Ainsi dont, parés de leur vertu, tels SAVONAROLE, ils prétendent nous délivrer, non pas du pécché de chair, mais de consommation.
Vous roulez (en voiture):coupable!!
Vous vous chauffez en hiver:coupable!!
Vous vous éclairez le soir (au nucléaire,un autre diable pour les verts):coupable!!
Vous mangez de la viande:coupable!!
L'ERREUR C'EST L'HOMME! ou plus exactement,ses besoins ses désirs c'est tout comme!
Ils nous promettent l'apocalypse pour mieux nous contrôler...la rédemption, c'est la taxe! comme au Moyen Age, avec le système des INDULGENCES :-vous pêchez, vous payez, vous achetez votre salut...sauf qu'au Moyen-Age, c'est les riches qui payaient, pas les pauvres!

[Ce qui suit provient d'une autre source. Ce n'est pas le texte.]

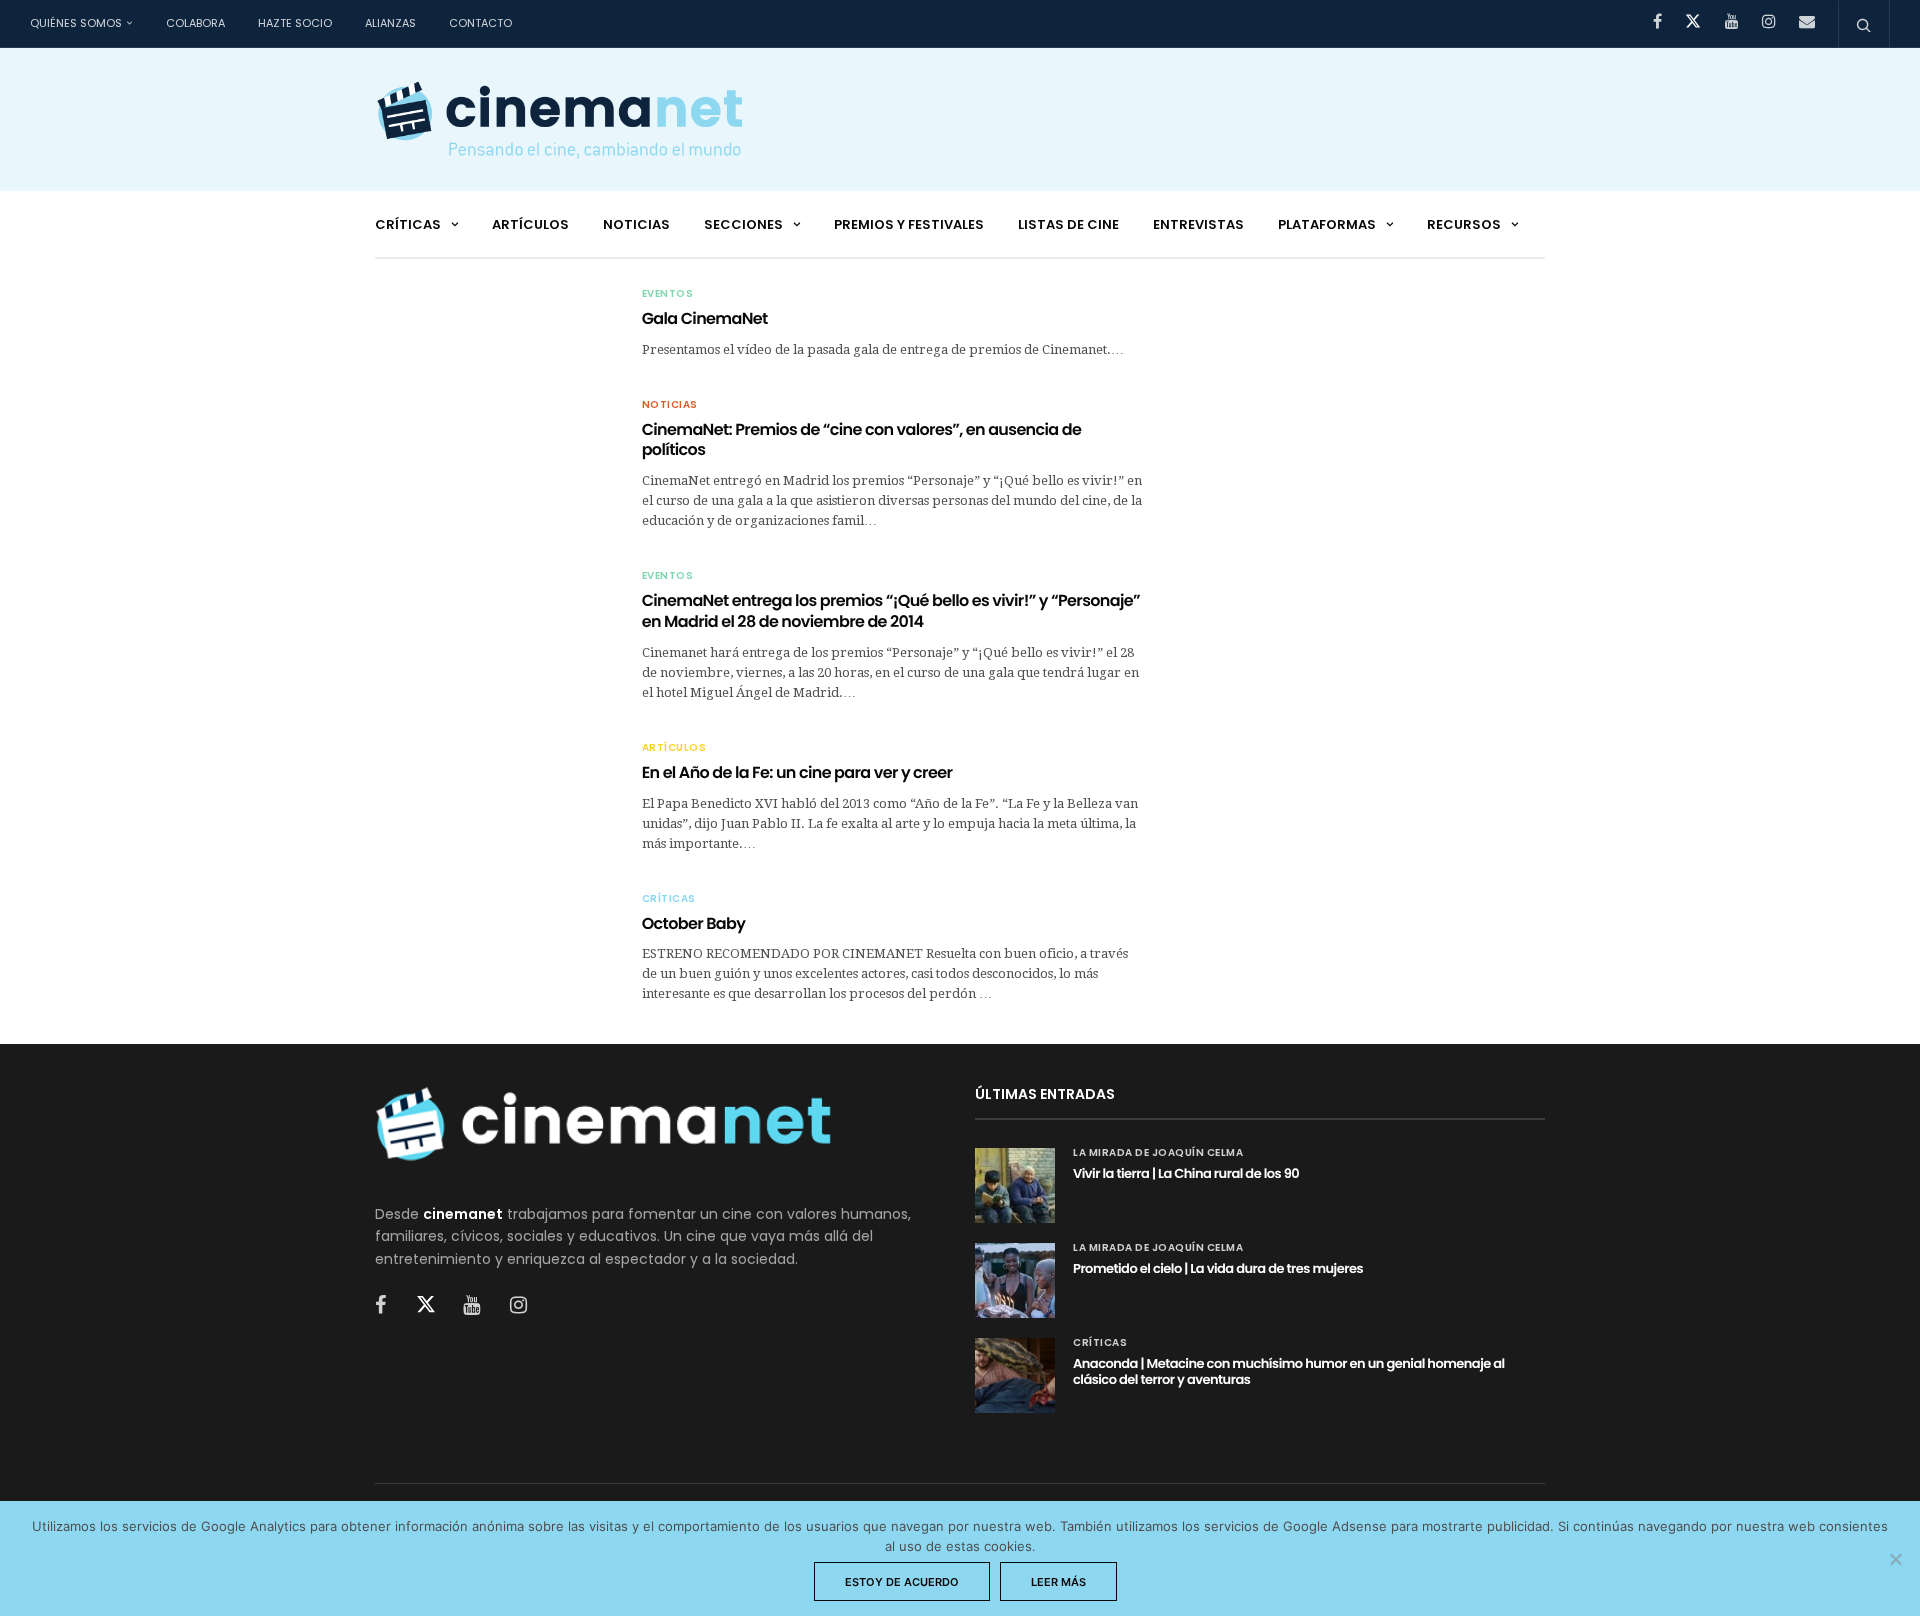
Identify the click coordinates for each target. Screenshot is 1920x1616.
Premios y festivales (909, 224)
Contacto (480, 23)
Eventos (668, 294)
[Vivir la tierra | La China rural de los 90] (1015, 1185)
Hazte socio (295, 23)
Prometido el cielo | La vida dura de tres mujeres (1218, 1268)
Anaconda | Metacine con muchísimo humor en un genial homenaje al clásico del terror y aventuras (1289, 1371)
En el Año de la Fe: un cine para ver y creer (797, 772)
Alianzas (390, 23)
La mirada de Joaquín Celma (1158, 1153)
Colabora (195, 23)
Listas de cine (1068, 224)
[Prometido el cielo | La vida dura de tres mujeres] (1015, 1280)
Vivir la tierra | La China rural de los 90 (1186, 1173)
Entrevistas (1198, 224)
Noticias (636, 224)
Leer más (1058, 1582)
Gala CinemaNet (705, 318)
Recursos (1464, 224)
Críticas (408, 224)
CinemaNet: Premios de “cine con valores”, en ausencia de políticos (862, 440)
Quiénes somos (76, 23)
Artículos (530, 224)
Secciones (743, 224)
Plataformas (1327, 224)
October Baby (694, 923)
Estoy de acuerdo (902, 1582)
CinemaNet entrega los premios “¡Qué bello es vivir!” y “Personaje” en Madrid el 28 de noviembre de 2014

Ainsi donc, il faut payer pour préparer l'avenir et ses hausses d'énergie. Belle logique! Dans 2 ans, avec la reprise, le prix de l'énergie sera multiplié par 3:premier coup de gourdin, le gourdin du marché
Mais pour nous faire bien comprendre, ils nous assoment d'un deuxième coup de gourdin:le gourdin fiscal ! Nigauds que nous sommes! AVEC EUX ,CA N'EST PAS LA PHILOSOPHIE, MAIS L'ECOLOGIE A COUP DE MARTEAU
C'est un peu comme si on nous soignait de la grippe en nous innoculant le choléra!
Mais qu'on se le dise, ces PURS, ces purs esprits, ne visent que l'interêt général et ne guignent aucune place.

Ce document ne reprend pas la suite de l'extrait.